Items from a dataset:
# # # # #

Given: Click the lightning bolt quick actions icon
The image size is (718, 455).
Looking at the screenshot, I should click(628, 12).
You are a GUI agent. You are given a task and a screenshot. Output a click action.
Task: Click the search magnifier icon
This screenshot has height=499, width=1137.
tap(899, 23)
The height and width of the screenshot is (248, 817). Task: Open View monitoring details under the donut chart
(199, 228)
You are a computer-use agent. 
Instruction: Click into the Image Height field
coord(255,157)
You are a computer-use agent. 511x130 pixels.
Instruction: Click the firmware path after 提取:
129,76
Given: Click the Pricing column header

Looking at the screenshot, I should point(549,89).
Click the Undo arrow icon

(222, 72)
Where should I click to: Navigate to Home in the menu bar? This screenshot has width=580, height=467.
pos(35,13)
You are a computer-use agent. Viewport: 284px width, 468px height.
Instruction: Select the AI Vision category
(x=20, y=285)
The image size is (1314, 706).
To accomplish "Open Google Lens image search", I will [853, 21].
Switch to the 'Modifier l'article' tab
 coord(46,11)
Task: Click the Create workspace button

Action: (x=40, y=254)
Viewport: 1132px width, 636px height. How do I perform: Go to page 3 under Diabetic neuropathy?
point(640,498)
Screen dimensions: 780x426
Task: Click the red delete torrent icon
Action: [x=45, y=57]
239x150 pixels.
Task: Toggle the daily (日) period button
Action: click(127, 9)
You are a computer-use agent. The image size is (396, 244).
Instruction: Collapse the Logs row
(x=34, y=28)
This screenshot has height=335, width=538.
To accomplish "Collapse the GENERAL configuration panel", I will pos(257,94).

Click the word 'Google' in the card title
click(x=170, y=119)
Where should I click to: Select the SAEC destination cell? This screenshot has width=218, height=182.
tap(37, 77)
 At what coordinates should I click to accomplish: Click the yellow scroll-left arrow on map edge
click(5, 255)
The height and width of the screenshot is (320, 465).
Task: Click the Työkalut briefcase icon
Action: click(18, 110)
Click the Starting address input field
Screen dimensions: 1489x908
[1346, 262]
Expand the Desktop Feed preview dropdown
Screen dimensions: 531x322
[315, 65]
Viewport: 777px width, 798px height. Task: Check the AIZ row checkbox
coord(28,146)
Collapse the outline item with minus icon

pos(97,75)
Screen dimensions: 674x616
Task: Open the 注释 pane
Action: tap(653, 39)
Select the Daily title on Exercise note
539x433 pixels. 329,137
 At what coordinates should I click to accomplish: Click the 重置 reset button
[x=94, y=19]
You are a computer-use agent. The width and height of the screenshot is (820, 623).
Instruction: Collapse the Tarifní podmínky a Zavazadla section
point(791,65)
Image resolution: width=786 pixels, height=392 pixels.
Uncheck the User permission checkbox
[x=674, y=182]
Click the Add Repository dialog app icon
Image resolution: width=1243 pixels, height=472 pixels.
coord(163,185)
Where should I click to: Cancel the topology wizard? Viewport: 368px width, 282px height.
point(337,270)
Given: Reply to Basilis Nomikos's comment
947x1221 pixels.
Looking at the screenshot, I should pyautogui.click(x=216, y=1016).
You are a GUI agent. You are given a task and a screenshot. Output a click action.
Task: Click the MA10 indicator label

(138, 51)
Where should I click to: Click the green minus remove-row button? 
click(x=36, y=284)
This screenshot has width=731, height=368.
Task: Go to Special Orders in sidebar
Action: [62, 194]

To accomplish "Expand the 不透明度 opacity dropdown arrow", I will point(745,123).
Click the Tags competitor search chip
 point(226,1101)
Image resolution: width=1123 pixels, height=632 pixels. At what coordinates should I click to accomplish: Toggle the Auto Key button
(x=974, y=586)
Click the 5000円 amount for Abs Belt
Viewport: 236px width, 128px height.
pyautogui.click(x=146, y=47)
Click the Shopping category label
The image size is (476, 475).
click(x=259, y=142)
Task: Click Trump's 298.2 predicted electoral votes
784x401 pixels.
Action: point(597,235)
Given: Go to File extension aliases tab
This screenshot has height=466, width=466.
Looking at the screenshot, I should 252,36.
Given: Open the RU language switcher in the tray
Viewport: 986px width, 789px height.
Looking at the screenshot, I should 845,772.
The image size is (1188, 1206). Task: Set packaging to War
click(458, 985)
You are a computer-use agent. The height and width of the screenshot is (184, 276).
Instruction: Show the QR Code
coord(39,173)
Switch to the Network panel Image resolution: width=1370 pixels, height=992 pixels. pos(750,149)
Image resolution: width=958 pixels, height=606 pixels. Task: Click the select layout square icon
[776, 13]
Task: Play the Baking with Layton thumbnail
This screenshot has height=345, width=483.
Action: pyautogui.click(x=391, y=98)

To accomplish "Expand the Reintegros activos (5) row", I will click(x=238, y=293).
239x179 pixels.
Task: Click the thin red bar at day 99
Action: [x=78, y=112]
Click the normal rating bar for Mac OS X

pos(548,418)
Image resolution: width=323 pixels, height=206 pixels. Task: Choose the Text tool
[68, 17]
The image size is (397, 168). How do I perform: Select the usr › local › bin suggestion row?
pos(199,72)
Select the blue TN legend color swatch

# # # # #

**Task to complete**
When you reach the line that contains "You are a computer-use agent. 511x130 pixels.", stop; output it and every line before it from the start of the data, exactly as written.

**Task result**
Given: Click the lightning bolt quick actions icon
The image size is (718, 455).
Looking at the screenshot, I should click(628, 12).
You are a GUI agent. You are given a task and a screenshot. Output a click action.
Task: Click the search magnifier icon
This screenshot has height=499, width=1137.
tap(899, 23)
The height and width of the screenshot is (248, 817). Task: Open View monitoring details under the donut chart
(199, 228)
You are a computer-use agent. 
Instruction: Click into the Image Height field
coord(255,157)
You are a computer-use agent. 511x130 pixels.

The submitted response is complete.